Data for processing:

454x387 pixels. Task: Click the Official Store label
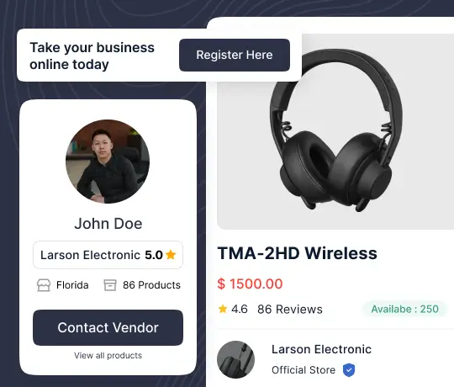click(x=304, y=370)
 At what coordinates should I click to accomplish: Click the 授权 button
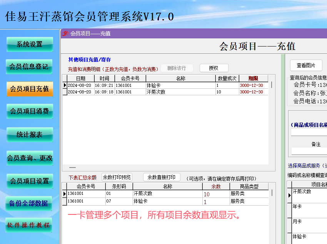pos(214,68)
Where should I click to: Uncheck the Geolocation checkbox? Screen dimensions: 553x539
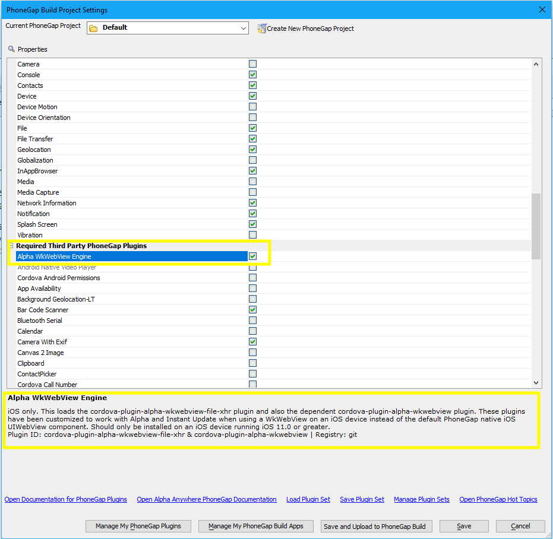click(x=252, y=149)
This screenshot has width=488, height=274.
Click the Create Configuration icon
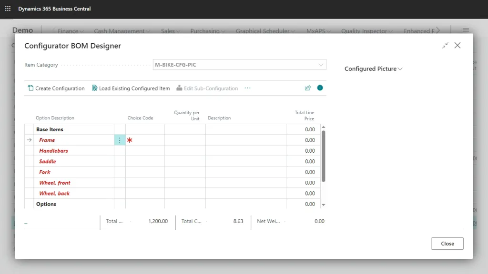[x=31, y=88]
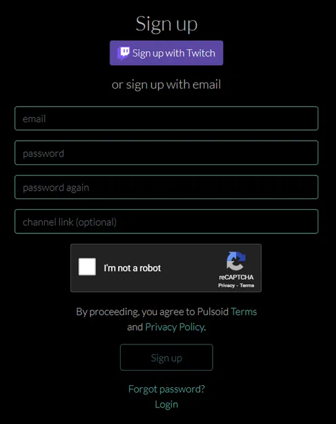Click the Sign up page heading
336x424 pixels.
[167, 24]
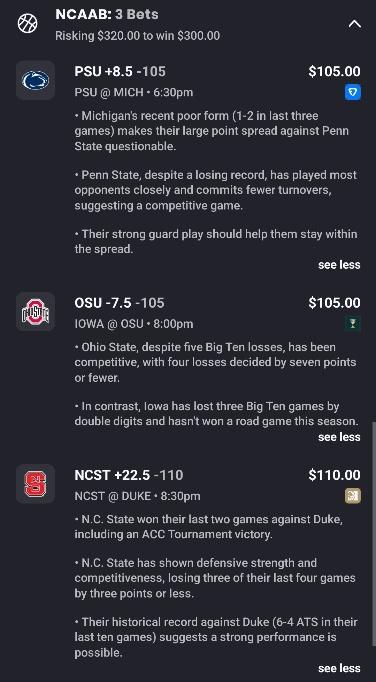
Task: Select the PSU +8.5 -105 bet title
Action: 120,72
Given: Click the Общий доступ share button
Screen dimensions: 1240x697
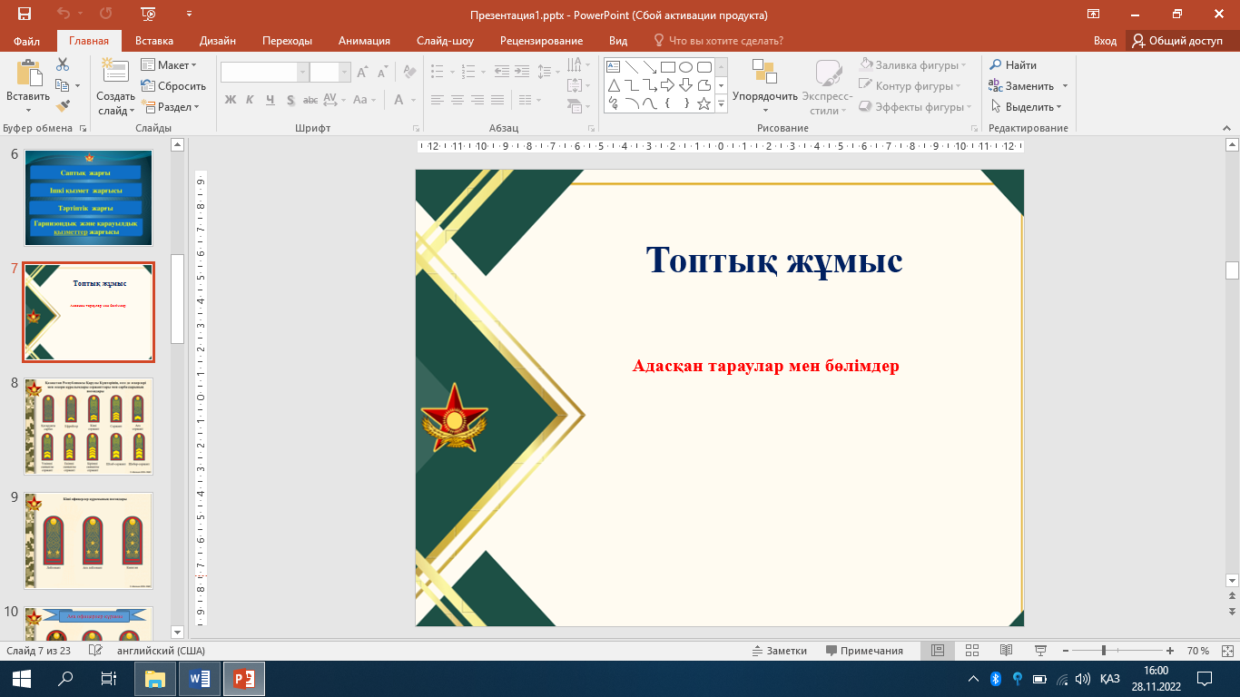Looking at the screenshot, I should tap(1177, 41).
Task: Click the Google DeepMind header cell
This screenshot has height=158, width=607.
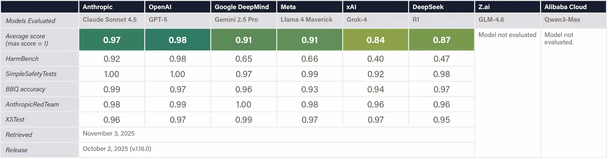Action: [x=242, y=7]
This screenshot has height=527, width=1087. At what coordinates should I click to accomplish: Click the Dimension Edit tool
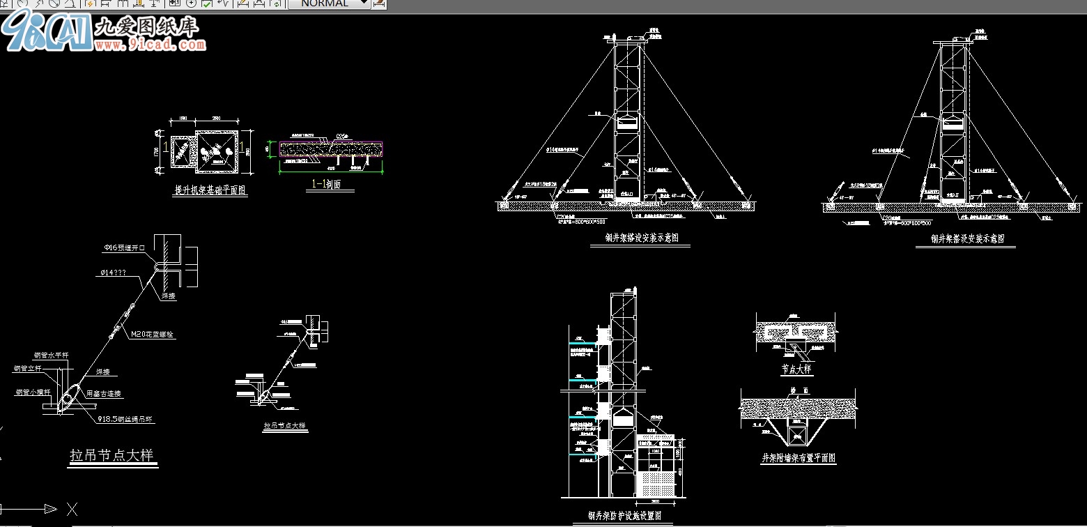pos(242,3)
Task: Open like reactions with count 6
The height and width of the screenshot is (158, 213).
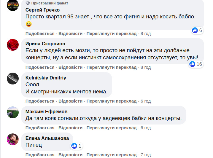Action: point(197,30)
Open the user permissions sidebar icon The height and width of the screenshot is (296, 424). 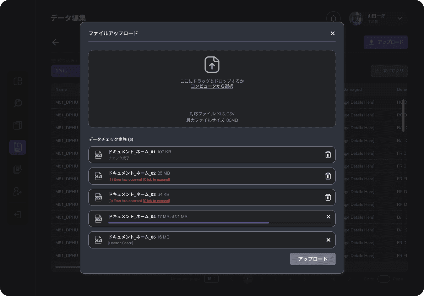18,191
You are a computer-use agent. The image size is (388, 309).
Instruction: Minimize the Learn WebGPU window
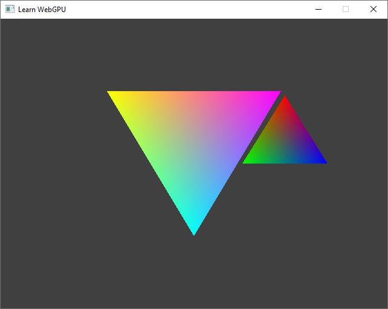coord(318,9)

Exercise goal:
Verbatim copy, pictures excluded: output the lines from the first line of the records above through the line containing "This screenshot has width=488, height=274.".

Problem solution:
454x387 pixels. Task: Click the Official Store label
click(x=304, y=370)
 At what coordinates should I click to accomplish: Click the 授权 button
pos(214,68)
Where should I click to: Uncheck the Geolocation checkbox? Screen dimensions: 553x539
click(x=252, y=149)
This screenshot has width=488, height=274.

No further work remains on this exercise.